Cerita serupa terjadi dalam setiap program strategis nasional, mulai pembangunan infrastruktur, IKN, hingga makan siang gratis. Diperlukan pengelolaan dengan kualitas tata kelola yang memadai, agar cerita mengenai kasus di PT Waskita Karya, Asabri, Jiwasraya, Taspen dan lainnya tidak terulang di masa depan.

Studi Kementerian Perencanaan Pembangunan Nasional/Badan Perencanaan Pembangunan Nasional mengenai Diagnosis Pertumbuhan Indonesia menjelaskan mengapa inovasi dan investasi produktif kita rendah. Akar masalahnya adalah rendahnya kualitas regulasi dan institusi.

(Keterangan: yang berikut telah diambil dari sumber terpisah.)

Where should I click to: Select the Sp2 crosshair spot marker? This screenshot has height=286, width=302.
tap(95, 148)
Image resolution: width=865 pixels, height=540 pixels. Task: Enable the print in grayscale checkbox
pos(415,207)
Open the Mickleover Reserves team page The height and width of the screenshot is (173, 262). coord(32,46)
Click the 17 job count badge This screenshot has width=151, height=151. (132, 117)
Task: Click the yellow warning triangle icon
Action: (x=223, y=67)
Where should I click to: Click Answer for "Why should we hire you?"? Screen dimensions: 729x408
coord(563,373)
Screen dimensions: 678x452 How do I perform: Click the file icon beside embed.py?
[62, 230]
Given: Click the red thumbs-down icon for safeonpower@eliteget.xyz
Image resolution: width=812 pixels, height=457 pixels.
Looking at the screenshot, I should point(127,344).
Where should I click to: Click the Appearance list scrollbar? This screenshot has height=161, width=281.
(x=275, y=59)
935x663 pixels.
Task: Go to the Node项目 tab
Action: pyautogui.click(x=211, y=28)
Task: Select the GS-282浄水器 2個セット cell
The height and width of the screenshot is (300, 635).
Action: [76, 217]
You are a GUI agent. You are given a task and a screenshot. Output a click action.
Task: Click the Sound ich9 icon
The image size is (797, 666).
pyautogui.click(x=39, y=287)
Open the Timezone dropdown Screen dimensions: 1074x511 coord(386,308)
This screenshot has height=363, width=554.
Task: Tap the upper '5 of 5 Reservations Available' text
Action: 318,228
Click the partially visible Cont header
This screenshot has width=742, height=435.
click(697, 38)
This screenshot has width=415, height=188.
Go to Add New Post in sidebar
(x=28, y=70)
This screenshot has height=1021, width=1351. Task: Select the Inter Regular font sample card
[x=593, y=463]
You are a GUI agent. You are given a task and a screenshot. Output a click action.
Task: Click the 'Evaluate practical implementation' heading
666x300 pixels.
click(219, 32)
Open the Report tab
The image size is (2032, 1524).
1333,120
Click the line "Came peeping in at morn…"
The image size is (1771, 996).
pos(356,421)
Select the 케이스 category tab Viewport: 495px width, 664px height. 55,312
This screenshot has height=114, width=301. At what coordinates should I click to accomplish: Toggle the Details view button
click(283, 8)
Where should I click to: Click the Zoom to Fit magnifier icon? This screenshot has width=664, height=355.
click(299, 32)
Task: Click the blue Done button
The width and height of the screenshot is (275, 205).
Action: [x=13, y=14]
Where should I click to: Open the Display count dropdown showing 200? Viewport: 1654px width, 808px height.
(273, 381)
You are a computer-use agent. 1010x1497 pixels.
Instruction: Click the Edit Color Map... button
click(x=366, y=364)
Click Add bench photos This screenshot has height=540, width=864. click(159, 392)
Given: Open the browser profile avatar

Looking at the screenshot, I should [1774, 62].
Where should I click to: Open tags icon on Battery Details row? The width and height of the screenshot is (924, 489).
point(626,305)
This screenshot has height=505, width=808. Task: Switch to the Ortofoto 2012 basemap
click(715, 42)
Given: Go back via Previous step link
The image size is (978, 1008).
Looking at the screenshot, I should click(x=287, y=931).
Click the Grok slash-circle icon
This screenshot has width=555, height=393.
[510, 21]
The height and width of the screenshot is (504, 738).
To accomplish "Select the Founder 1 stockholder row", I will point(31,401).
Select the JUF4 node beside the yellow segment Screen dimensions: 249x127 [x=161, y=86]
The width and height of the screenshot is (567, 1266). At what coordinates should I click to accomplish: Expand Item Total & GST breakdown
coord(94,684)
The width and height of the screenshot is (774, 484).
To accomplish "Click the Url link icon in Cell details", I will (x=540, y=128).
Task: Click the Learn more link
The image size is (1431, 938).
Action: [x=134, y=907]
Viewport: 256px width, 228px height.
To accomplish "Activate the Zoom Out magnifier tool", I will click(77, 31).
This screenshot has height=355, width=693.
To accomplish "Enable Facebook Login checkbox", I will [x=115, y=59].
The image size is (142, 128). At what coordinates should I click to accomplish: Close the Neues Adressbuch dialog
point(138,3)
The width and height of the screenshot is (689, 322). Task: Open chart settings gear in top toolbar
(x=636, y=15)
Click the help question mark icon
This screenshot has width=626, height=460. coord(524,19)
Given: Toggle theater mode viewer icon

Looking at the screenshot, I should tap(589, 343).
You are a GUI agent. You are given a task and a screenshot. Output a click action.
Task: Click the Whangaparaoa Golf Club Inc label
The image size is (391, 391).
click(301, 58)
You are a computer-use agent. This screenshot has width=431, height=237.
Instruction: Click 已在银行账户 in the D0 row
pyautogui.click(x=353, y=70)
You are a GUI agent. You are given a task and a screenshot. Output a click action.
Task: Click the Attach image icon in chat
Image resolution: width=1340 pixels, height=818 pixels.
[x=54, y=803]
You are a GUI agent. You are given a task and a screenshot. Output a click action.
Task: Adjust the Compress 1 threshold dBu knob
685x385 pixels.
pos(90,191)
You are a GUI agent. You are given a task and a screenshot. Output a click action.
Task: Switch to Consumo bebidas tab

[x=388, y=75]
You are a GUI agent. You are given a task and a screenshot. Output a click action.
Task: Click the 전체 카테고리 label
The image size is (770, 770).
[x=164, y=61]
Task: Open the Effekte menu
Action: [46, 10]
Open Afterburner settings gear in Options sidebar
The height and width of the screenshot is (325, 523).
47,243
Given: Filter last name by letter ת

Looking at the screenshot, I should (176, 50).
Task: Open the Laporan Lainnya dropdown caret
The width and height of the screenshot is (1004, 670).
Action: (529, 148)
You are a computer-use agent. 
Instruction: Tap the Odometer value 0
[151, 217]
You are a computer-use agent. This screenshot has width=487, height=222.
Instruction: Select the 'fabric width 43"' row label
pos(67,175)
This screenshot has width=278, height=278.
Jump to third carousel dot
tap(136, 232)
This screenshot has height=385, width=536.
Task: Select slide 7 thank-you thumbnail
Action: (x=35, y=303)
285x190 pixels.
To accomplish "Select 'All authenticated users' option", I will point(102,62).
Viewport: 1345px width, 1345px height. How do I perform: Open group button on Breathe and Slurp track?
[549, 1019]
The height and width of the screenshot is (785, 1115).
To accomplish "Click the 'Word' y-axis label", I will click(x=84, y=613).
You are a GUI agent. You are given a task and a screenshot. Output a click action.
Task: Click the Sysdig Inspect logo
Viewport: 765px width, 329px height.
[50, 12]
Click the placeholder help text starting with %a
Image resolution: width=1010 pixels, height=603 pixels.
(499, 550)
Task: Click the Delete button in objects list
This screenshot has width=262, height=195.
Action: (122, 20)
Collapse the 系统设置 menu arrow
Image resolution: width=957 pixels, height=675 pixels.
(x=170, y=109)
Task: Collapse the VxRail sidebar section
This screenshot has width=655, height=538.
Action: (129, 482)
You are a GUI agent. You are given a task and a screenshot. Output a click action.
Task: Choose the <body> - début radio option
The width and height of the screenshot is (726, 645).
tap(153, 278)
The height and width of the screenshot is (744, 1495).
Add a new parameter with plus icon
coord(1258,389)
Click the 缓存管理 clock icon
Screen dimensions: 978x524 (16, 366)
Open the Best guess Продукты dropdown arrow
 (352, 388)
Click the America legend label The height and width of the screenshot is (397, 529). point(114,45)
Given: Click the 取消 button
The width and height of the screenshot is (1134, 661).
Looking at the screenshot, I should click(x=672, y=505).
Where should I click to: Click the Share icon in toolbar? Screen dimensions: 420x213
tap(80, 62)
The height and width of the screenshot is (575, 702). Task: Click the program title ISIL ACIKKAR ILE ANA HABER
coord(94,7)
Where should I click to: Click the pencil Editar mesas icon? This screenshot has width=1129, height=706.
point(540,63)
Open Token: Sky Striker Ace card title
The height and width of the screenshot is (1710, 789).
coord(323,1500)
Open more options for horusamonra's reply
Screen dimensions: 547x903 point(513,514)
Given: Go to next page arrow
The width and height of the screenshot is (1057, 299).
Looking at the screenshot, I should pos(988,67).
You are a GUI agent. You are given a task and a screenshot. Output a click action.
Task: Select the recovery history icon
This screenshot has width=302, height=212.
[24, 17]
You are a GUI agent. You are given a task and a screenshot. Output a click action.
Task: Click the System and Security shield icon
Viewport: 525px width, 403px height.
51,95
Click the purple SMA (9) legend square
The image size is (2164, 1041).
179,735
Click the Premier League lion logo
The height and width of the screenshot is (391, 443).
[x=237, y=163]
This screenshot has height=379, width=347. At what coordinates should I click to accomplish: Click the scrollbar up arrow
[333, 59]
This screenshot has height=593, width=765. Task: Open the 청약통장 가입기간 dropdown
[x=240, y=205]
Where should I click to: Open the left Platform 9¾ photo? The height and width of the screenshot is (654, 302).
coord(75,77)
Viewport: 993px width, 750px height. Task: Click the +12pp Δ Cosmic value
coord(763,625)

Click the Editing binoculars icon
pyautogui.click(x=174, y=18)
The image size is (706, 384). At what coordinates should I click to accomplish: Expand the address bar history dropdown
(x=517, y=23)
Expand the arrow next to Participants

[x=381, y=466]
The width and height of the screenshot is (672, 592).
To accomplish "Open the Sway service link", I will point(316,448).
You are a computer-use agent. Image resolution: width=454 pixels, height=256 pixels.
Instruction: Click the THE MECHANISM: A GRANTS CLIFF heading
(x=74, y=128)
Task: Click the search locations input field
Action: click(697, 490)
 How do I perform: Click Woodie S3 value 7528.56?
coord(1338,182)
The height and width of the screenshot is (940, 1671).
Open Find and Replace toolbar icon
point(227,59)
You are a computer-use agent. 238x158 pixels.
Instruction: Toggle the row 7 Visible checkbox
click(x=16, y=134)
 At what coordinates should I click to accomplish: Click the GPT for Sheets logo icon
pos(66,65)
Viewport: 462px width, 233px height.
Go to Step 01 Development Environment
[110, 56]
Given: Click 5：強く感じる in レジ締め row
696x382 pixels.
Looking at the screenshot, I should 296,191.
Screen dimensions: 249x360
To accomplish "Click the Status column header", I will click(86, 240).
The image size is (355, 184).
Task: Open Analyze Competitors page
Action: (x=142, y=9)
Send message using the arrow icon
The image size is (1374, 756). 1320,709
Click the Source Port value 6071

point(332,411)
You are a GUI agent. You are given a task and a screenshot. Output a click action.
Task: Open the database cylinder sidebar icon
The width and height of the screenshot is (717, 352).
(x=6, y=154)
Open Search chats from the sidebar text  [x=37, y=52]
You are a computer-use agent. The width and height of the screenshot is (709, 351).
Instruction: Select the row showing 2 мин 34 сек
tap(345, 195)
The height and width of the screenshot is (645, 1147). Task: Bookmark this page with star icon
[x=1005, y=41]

Para investor besar (asing) sering mengeluh gonta-gantinya peraturan yang menyulitkan perencanaan jangka panjang. Sementara para pelaku usaha mikro dan kecil menghindari menjadi formal.

Pertimbangannya, sekali menjadi formal, usaha akan banyak dibebani pungutan resmi. Pada saat yang sama, pungutan tidak resmi jalan terus. Lagi pula, tidak ada jaminan usahanya bisa berkembang dengan baik, karena aturan yang tumpang tindih dan cenderung menghambat.

Itulah mengapa dominasi sektor usaha mikro dan kecil begitu besar. Sementara unit usaha menengah hanya segelintir saja. Fenomena ini sering disebut sebagai missing middle atau hilangnya lapisan usaha kelompok menengah. Padahal, salah satu ciri negara maju adalah kuatnya sektor menengah ini.

Polemik mengenai pungutan Tapera hanyalah pucuk gunung es dari persoalan regulasi dan institusi yang begitu besar. Tanpa transformasi regulasi dan institusi dalam skala besar dan menyeluruh, negara maju 2045 hanyalah mimpi belaka.